Songs such as “Gotta Lotta,” and “What Happened,” show that Lil Wayne is capable of writing an entertaining autotune drawl as a hook, while his verses on the tag-team song “Bounce” demonstrate that his rapping is stronger than it has been over his past couple projects, resurrecting the prowess he showed on his masterpiece, “Tha Carter III,” from 2008.
2 Chainz, though never known for his breadth of poetic vocabulary, has no shortage of punchlines ranging from clever to funny to downright corny.
“This is for my ones, like November first,” 2 Chainz proclaims on “Not Invited.”
Chainz’s wordplay is idiosyncratic at best, and slightly laughable at worst, which may have been his intention. A quick browse through the lyrics of “ColleGrove” reveals a host of similarly weird punchlines. This style is Lil Wayne’s signature, so it’s less awkward when Weezy says “Catch you in traffic, you sitting daffy like stealing candy,” than when 2 Chainz belts out “I’m so high I can sing to a chandelier.”
Many songs on this record are forgettable, with generic production and lackluster vocals, but a more focused listen can discern some interesting, if not strange, puns and double entendres in the lyrics that leave an impression with Lil Wayne’s creative use of language.
Wayne stole the spotlight with his biting verses, though the most meaningful moment on the album was easily the 2 Chainz-exclusive opening track, “Dedication,” where 2 Chainz recounts the story of his rise to fame, especially Lil Wayne’s role in it as a mentor and supporter.

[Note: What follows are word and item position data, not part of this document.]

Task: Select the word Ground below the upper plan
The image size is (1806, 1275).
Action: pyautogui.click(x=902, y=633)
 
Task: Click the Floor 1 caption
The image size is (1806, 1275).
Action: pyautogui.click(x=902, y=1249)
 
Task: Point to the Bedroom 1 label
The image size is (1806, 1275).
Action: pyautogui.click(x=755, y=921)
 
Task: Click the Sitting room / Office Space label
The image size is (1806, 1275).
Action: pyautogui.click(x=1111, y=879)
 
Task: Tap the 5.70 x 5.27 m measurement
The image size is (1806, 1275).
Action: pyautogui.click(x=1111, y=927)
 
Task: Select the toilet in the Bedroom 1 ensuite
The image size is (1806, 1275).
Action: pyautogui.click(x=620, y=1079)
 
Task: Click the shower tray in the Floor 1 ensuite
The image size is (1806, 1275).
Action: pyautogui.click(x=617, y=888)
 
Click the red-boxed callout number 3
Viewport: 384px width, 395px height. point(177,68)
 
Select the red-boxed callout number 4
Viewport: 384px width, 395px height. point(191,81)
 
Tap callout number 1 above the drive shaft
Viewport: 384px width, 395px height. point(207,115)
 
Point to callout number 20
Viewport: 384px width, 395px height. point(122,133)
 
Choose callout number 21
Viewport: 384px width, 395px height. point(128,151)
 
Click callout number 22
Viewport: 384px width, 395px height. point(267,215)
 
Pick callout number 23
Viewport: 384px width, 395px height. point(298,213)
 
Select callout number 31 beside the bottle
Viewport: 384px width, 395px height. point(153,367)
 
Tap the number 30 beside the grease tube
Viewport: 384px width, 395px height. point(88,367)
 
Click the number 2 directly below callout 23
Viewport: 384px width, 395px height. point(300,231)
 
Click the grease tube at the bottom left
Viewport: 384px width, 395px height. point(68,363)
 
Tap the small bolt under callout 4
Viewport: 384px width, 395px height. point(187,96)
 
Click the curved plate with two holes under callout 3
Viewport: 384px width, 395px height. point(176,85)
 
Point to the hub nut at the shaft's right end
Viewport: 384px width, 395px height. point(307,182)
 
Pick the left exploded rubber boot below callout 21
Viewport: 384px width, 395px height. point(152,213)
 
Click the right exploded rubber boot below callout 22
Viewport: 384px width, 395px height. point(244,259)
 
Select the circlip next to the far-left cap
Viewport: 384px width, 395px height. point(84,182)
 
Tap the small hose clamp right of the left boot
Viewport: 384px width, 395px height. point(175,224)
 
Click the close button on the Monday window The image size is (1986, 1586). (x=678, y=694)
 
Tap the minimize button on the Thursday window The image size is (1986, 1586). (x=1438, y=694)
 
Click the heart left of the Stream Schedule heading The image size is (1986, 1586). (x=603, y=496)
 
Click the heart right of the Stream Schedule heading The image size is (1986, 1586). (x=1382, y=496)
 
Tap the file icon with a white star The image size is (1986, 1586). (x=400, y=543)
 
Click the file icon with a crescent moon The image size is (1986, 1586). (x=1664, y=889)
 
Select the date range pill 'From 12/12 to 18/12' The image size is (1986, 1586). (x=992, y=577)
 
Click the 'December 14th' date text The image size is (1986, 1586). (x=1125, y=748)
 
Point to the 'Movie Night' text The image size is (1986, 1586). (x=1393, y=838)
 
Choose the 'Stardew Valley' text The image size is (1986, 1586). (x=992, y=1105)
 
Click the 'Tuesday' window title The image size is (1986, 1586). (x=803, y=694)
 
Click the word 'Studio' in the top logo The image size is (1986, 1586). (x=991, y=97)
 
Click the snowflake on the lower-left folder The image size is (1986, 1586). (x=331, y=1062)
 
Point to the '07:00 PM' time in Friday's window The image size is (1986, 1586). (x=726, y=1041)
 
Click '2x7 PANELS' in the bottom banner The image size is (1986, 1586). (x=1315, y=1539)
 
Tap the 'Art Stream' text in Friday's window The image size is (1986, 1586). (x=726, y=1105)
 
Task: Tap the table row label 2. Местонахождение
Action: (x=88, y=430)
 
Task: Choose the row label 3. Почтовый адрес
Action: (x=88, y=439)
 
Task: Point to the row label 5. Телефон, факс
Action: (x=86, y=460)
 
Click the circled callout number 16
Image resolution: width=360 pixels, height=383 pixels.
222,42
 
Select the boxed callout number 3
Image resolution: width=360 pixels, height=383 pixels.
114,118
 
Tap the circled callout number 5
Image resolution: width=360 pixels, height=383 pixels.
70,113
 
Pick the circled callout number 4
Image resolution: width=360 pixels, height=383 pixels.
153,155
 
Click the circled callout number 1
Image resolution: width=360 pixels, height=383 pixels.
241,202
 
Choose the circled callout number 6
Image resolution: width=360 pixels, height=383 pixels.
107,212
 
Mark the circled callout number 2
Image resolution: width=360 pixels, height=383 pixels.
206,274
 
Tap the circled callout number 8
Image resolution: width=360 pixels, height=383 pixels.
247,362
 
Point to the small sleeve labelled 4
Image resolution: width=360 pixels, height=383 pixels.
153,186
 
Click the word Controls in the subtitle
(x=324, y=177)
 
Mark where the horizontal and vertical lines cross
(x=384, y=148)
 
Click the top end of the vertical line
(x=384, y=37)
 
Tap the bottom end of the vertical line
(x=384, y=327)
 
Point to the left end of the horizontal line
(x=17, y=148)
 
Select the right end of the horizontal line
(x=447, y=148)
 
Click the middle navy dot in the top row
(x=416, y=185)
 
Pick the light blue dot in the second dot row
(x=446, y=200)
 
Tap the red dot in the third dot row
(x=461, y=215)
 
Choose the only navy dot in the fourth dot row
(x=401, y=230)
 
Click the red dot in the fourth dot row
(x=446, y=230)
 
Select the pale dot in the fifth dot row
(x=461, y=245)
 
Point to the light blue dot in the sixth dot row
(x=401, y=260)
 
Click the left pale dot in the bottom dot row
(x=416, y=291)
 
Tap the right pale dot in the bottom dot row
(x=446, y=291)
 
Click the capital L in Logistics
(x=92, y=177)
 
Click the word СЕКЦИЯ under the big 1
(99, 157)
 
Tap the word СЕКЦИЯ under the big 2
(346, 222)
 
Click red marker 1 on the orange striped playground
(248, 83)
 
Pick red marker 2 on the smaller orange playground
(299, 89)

Coupled with the lavish instrumental and relatively more relaxed flow compared to the rest of the album, “Dedication” is a fitting introduction to the collaborative tracks that follow.
“ColleGrove” brings together this century’s old and new schools of mainstream rap in interesting and hit-or-miss ways. Highlights such as “Bounce” and “Section” bring the record together and help it to become a great listen, but only if you are willing to sift through some rather laughable material to find the gems.